● Extracted records:

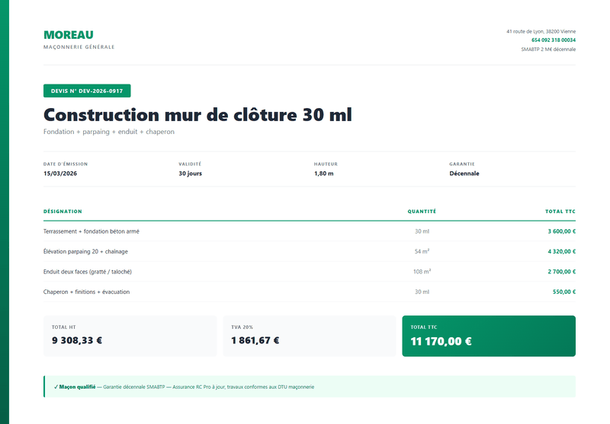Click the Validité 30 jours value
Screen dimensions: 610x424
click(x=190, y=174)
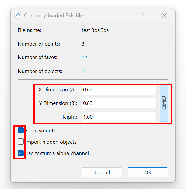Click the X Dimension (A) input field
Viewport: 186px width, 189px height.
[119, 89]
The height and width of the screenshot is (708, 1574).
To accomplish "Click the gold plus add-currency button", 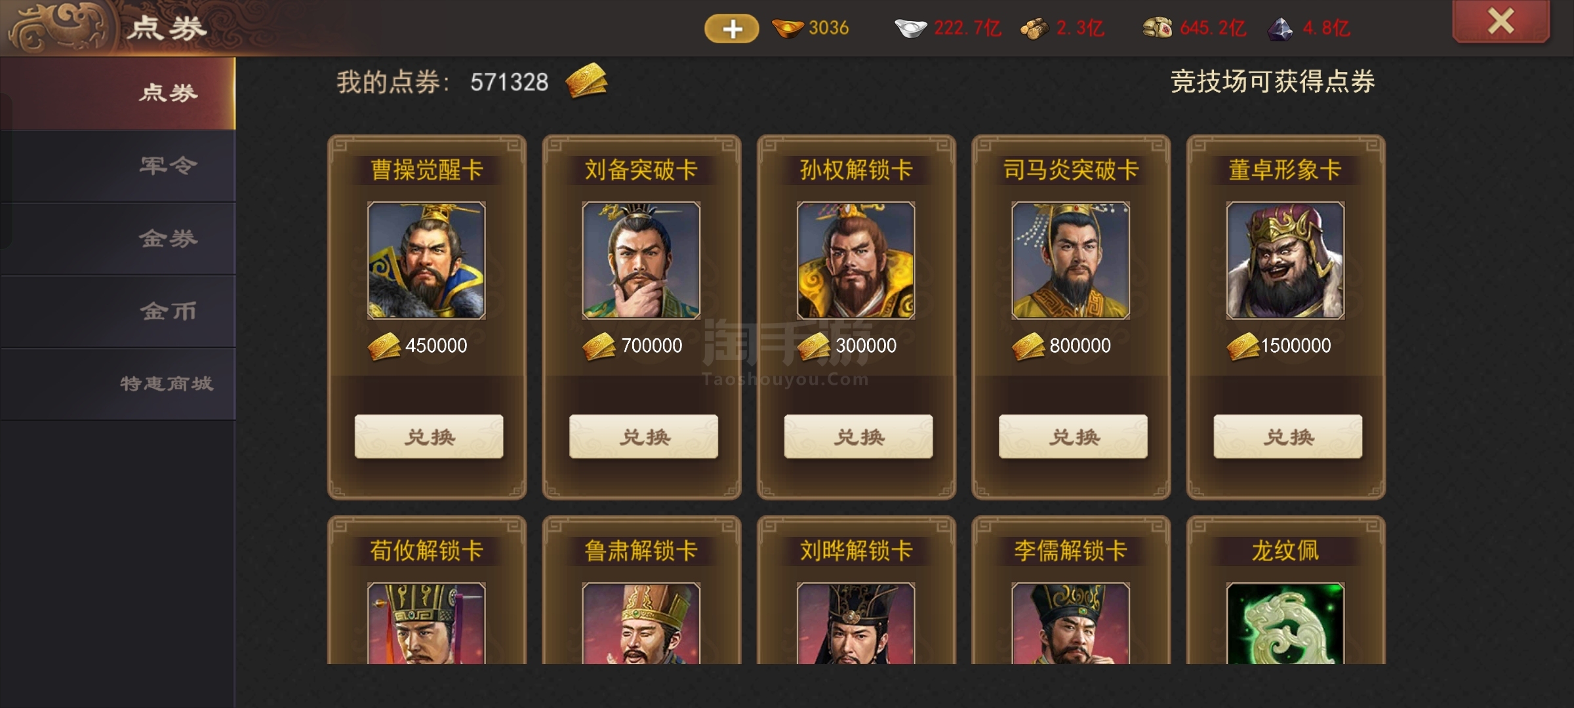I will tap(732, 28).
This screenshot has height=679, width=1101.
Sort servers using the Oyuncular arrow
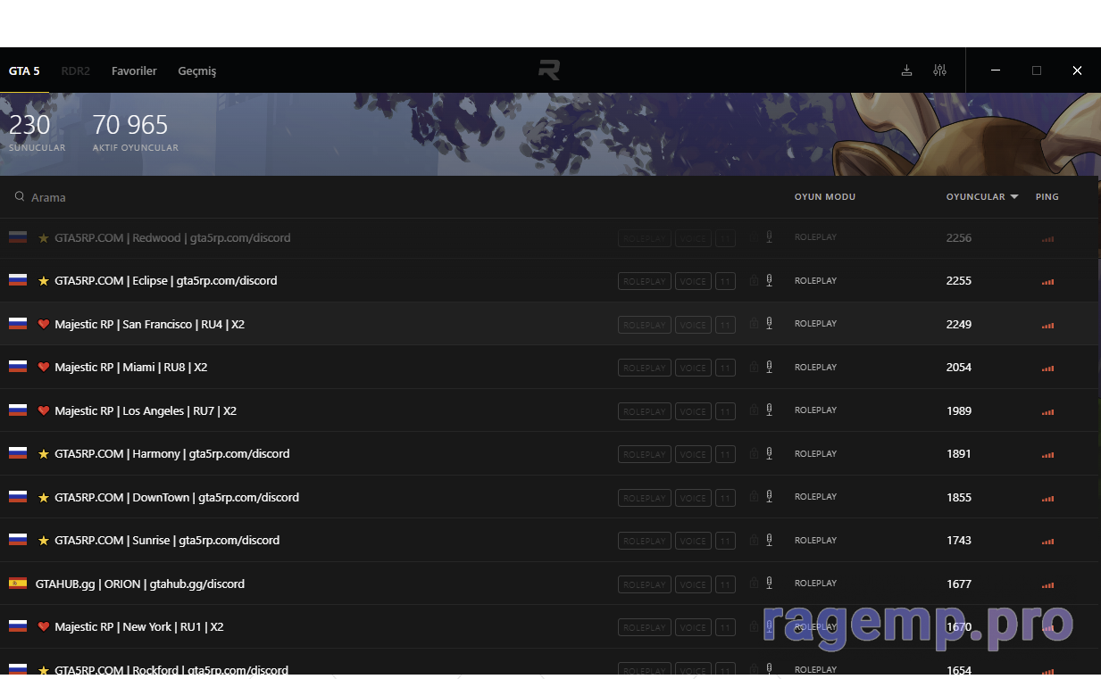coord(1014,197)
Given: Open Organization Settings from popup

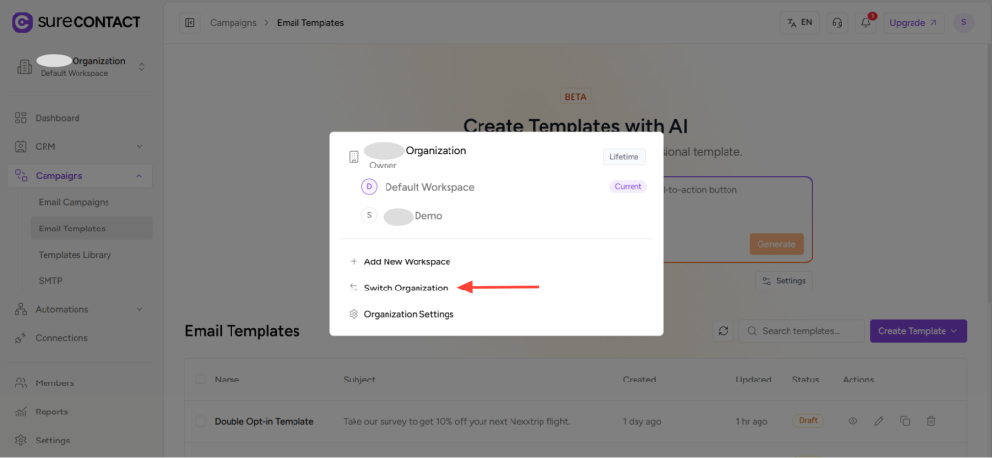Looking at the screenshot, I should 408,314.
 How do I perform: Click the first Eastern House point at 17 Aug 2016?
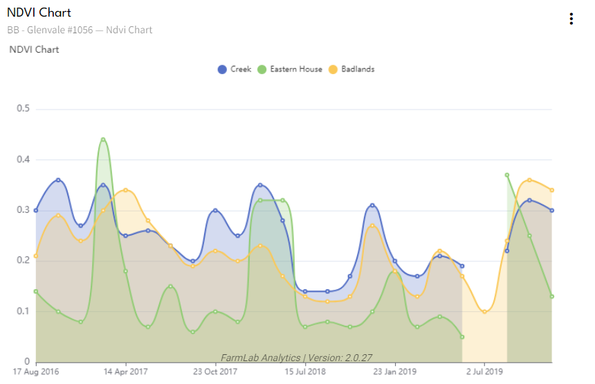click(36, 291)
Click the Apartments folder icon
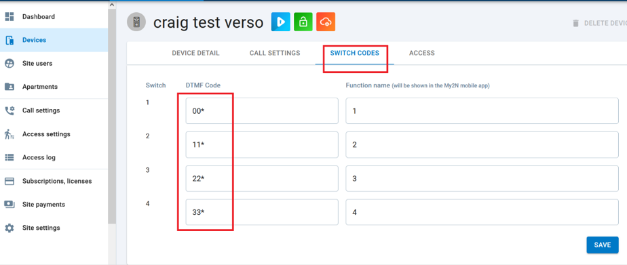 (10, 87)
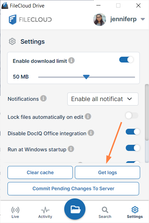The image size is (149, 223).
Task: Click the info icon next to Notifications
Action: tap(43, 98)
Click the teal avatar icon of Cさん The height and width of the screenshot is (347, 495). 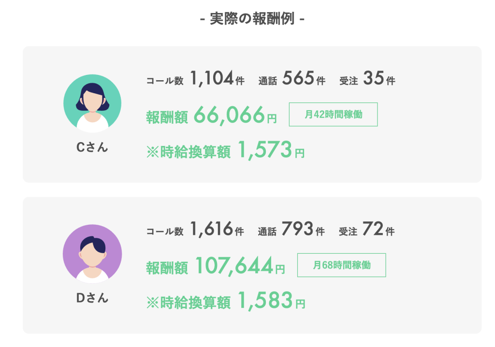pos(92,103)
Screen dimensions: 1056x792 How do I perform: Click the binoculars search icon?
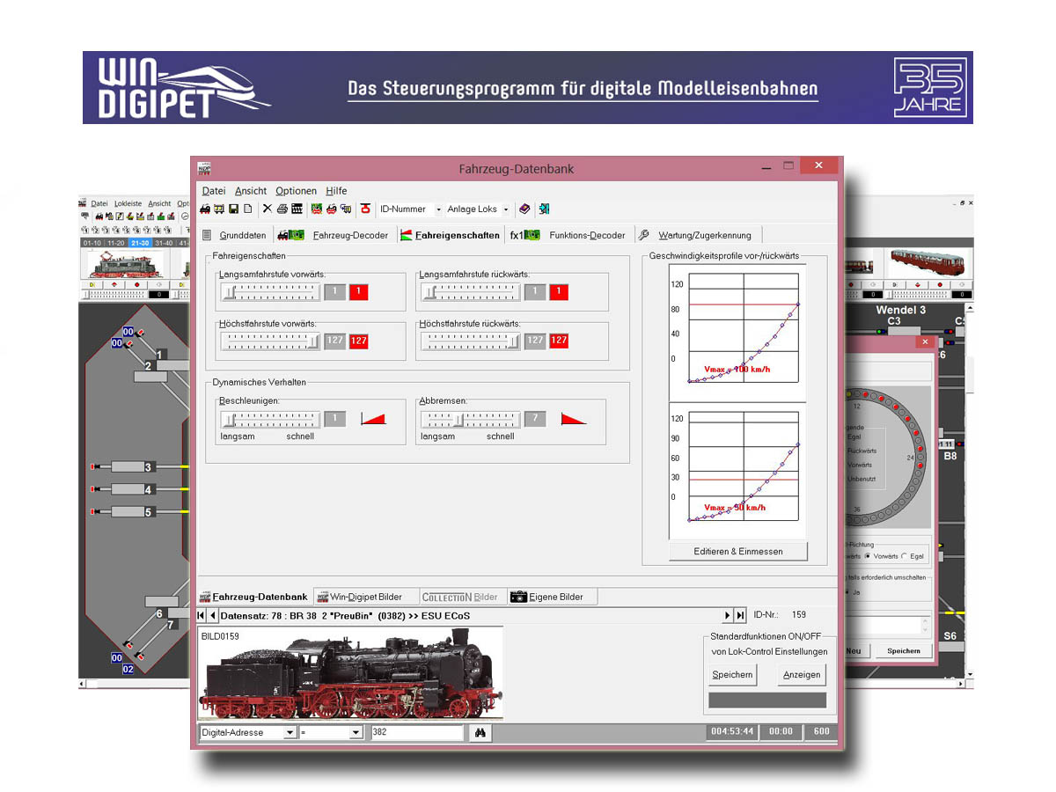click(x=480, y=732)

● What is required: An acceptable answer consists of the lines above from the one holding "Screen dimensions: 1056x792" to the end of the data, repeated exactly and containing no pictures.

● Your response:
Screen dimensions: 1056x792 How do I perform: Click the binoculars search icon?
click(x=480, y=732)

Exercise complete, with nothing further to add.